■ Aim of the task
Output word for word the lines from the one with "Where should I" to the final line of the data, both ends included, but skip the pictures.

[Dataset entries — start]

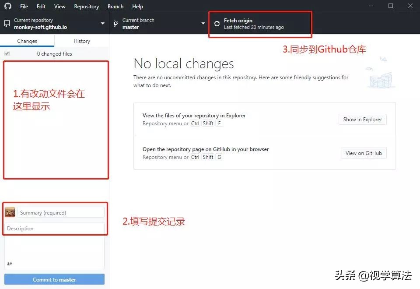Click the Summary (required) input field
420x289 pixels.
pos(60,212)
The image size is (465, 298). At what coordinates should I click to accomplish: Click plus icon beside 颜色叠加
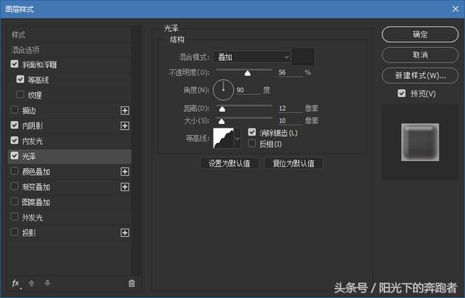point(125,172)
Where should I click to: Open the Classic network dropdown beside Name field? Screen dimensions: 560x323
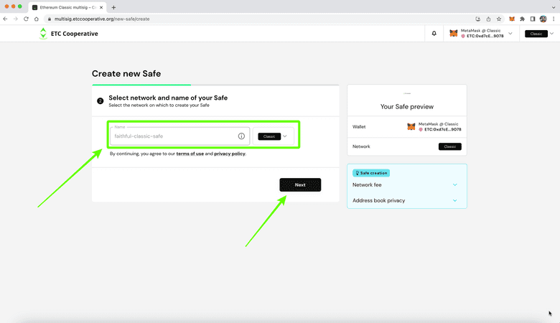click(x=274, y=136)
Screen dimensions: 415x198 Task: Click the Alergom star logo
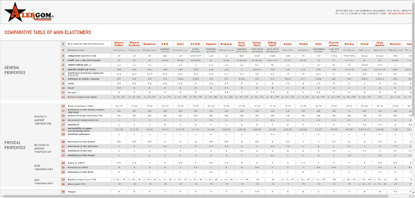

[Dataset entries — finish]

■ Solved problem
Where should I click to: Open the Classic network dropdown beside Name field? Screen dimensions: 560x323
click(x=274, y=136)
Screen dimensions: 415x198 Task: Click the Alergom star logo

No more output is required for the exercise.